Task statement: Your output must be a faithful copy of the listing underneath.

Input material:

--- --- ---

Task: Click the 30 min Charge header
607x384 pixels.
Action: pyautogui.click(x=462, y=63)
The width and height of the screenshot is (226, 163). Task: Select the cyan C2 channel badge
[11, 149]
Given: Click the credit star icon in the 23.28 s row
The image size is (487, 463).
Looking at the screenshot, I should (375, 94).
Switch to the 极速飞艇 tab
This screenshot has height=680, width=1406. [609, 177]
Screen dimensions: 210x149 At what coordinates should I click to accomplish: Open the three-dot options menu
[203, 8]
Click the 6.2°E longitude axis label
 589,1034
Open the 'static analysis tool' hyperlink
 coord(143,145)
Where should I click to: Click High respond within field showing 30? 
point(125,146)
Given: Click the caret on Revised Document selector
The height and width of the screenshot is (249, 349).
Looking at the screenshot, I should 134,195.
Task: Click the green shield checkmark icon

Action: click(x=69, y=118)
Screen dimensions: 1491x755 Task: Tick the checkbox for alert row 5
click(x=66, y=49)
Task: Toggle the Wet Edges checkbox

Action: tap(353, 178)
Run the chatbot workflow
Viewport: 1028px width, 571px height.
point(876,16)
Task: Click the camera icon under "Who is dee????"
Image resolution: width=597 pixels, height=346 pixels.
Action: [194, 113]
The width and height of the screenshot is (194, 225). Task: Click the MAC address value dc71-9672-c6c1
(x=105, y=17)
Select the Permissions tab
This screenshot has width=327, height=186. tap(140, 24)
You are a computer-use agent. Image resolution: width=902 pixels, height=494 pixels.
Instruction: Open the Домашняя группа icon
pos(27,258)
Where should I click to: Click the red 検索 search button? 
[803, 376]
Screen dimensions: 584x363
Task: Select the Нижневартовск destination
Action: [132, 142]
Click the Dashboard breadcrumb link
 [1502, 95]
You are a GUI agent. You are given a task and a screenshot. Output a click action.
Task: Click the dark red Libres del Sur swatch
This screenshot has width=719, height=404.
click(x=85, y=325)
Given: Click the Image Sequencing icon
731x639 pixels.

--- --- ---

Exercise answer:
Task: Click the 30 min Charge header
607x384 pixels.
Action: pyautogui.click(x=462, y=63)
The width and height of the screenshot is (226, 163). Task: Select the cyan C2 channel badge
[11, 149]
Given: Click the credit star icon in the 23.28 s row
The image size is (487, 463).
Looking at the screenshot, I should (375, 94).
Switch to the 极速飞艇 tab
This screenshot has height=680, width=1406. [609, 177]
Screen dimensions: 210x149 At what coordinates should I click to accomplish: Open the three-dot options menu
[203, 8]
Click the 6.2°E longitude axis label
 589,1034
Open the 'static analysis tool' hyperlink
 coord(143,145)
Where should I click to: Click High respond within field showing 30? 
point(125,146)
Given: Click the caret on Revised Document selector
The height and width of the screenshot is (249, 349).
Looking at the screenshot, I should 134,195.
Task: Click the green shield checkmark icon

Action: click(x=69, y=118)
Screen dimensions: 1491x755 Task: Tick the checkbox for alert row 5
click(x=66, y=49)
Task: Toggle the Wet Edges checkbox

Action: tap(353, 178)
Run the chatbot workflow
Viewport: 1028px width, 571px height.
point(876,16)
Task: Click the camera icon under "Who is dee????"
Image resolution: width=597 pixels, height=346 pixels.
Action: [194, 113]
The width and height of the screenshot is (194, 225). Task: Click the MAC address value dc71-9672-c6c1
(x=105, y=17)
Select the Permissions tab
This screenshot has width=327, height=186. tap(140, 24)
You are a computer-use agent. Image resolution: width=902 pixels, height=494 pixels.
Instruction: Open the Домашняя группа icon
pos(27,258)
Where should I click to: Click the red 検索 search button? 
[803, 376]
Screen dimensions: 584x363
Task: Select the Нижневартовск destination
Action: [132, 142]
Click the Dashboard breadcrumb link
 [1502, 95]
You are a GUI agent. You are given a task and a screenshot. Output a click action.
Task: Click the dark red Libres del Sur swatch
This screenshot has width=719, height=404.
click(x=85, y=325)
Given: Click the Image Sequencing icon
731x639 pixels.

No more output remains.